- Full name: Vanessa Galindo Saavedra
- Born: 17 March 2002 (age 24) Bogotá, Colombia

Gymnastics career
- Discipline: Rhythmic gymnastics
- Country represented: Colombia; (2017–);
- Head coach: Marta Pardo / Mariangel Balza
- Medal record
Rhythmic gymnastics
Representing Colombia
| Event | 1st | 2nd | 3rd |
| Pacific Rim Championships | 0 | 0 | 1 |
| CAC Games | 0 | 1 | 0 |
| South American Championships | 0 | 1 | 8 |
| Bolivarian Games | 2 | 2 | 1 |
| Total | 2 | 4 | 10 |
Pacific Rim Championships
| Bronze medal – third place | 2024 Cali | Team |
Central American and Caribbean Games
| Silver medal – second place | 2023 San Salvador | Team |
South American Championships
| Silver medal – second place | 2018 Melgar | Team |
| Bronze medal – third place | 2018 Melgar | Hoop |
| Bronze medal – third place | 2019 Bogotá | Hoop |
| Bronze medal – third place | 2021 Cali | Team |
| Bronze medal – third place | 2021 Cali | All-around team |
| Bronze medal – third place | 2022 Paipa | Team |
| Bronze medal – third place | 2022 Paipa | All-around team |
| Bronze medal – third place | 2023 Barranquilla | Team |
| Bronze medal – third place | 2023 Barranquilla | All-around team |
Bolivarian Games
| Gold medal – first place | 2022 Valledupar | Ball |
| Gold medal – first place | 2022 Valledupar | Clubs |
| Silver medal – second place | 2022 Valledupar | All-around |
| Silver medal – second place | 2022 Valledupar | Hoop |
| Bronze medal – third place | 2022 Valledupar | Ribbon |

= Vanessa Galindo =

Colombian rhythmic gymnast

Vanessa Galindo (born 17 March 2002) is a Colombian rhythmic gymnast. She's a multiple South American Championships medalist.

== Career ==
Vanessa debuted at the 2017 Pan American Championships in Daytona Beach where she ended 7th in teams and 14th in the All-Around.

In 2018, at the World Cup in Portimão she was 24th in the All-Around, 26th with hoop,19th with ball, 24th with clubs and 23rd with ribbon. In the summer she took part in the Central American and Caribbean Games. In September, she was selected for the 2018 Pan American Championship; she was 5th in teams and 17th in the All-Around. In October, she won silver in teams and bronze with hoop at the South American Championships.

She competed at the 2019 World Cup in Guadalajara, finishing 33rd in the All-Around, 31st with hoop, 27th with ball, 35th with clubs and 35th with ribbon. Then she took part in the South American Championships where she won bronze in the hoop final. She was selected for her maiden World Championships, finishing 34th in teams, 80th in the All-Around, 75th with hoop, 101st with ball, 79th with ribbon.

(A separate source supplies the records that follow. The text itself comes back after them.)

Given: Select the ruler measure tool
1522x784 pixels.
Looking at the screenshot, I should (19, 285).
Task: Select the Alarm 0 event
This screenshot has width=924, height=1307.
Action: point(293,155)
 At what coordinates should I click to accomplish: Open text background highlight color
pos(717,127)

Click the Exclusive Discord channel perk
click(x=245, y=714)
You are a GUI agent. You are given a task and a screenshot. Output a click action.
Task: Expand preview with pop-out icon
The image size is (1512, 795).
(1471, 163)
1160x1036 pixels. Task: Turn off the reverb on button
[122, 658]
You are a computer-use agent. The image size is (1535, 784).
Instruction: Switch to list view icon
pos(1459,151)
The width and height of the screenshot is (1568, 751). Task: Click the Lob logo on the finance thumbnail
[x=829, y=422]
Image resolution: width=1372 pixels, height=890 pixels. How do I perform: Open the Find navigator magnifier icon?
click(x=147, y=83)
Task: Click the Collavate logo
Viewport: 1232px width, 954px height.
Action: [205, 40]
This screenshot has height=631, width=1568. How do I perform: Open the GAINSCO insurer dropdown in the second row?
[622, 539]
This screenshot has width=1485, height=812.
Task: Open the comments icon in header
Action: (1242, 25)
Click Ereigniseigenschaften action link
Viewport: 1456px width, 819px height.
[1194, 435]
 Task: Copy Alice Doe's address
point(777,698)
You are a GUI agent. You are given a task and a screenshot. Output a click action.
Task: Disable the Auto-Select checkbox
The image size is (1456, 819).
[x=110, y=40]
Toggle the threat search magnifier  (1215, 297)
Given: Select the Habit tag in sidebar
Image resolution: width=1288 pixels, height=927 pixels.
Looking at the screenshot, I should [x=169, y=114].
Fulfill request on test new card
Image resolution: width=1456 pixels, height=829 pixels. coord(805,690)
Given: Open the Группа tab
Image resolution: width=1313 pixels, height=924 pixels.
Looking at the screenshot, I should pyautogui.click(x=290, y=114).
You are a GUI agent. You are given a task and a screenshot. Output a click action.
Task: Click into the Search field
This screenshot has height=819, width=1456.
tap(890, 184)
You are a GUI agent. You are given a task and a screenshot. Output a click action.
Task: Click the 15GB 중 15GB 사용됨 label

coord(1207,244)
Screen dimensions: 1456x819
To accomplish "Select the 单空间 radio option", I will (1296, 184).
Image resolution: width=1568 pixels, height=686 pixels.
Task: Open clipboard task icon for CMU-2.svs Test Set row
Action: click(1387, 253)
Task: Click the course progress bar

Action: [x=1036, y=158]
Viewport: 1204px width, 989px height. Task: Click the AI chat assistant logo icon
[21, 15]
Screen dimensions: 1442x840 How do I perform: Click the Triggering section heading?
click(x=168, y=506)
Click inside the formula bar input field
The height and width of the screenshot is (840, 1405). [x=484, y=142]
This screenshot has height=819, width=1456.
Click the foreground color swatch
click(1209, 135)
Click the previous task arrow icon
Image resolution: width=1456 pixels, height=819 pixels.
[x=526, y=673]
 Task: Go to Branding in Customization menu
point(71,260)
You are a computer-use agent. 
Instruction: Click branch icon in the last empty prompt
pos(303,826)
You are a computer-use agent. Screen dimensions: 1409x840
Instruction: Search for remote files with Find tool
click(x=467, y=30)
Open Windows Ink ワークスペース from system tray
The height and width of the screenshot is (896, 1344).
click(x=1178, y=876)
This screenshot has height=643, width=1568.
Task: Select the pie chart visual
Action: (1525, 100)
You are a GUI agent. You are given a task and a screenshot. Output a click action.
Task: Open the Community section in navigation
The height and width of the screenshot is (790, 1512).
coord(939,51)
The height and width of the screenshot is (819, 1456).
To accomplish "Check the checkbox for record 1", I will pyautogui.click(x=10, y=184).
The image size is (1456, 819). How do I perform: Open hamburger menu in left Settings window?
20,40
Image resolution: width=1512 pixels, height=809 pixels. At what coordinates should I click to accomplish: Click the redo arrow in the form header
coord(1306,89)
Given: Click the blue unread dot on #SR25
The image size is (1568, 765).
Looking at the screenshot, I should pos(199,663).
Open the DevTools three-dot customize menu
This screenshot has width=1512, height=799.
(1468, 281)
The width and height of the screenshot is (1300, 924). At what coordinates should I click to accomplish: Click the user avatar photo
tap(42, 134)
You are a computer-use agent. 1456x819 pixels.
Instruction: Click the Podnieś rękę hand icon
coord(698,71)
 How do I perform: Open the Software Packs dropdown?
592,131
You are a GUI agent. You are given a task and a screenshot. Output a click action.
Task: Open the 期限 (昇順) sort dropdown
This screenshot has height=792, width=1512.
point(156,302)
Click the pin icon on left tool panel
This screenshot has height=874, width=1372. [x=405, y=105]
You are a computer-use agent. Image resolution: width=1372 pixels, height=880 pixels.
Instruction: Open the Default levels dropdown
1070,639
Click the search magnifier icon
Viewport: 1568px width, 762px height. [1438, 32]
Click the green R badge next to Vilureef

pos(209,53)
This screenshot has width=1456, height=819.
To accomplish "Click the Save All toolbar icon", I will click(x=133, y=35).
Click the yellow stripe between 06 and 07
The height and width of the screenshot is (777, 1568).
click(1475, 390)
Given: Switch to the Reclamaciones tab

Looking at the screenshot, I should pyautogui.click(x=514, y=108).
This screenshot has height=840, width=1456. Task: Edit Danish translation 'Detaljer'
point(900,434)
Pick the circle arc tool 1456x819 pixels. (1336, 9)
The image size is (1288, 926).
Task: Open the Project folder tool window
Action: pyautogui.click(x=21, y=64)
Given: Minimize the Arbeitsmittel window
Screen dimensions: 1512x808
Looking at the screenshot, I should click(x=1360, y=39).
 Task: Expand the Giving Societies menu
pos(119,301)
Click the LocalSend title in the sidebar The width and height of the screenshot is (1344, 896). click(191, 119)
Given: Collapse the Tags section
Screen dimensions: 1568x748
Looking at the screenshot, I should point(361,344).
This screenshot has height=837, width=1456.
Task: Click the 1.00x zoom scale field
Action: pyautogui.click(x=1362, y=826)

After the 2020 season was cut short because of the COVID-19 pandemic, she returned to competition at the 2021 World Cup in Minsk, ending 19th in the All-Around, 19th with hoop, 18th with ball, 18th with clubs and 18th with ribbon. In June she competed at the Pan American Championships being 5th in teams, 14th in the All-Around, 12th with hoop, 15th with ball, 16th with clubs and 7th with ribbon. Then at the 2021 South American Championships she won bronze in teams along Lina Dussan, Nathalia Hurtado and Oriana Viñas.

In 2022 she performed at the World Cup in Portimão ending 23rd in the All-Around, 22nd with hoop, 24th with ball, 27th with clubs and 27th with ribbon. At the Bolivarian Games in Valledupar she won gold with ball and clubs, silver in the All-Around, with hoop and bronze with ribbon. During the South American Championships she, again won bronze in teams with Nathalia Hurtado and Oriana Viñas.

In 2023 she won team silver at the Central American and Caribbean Games. In October she competed at the South American Championships where she won bronze in teams alongside Lina Dussan and Oriana Viñas.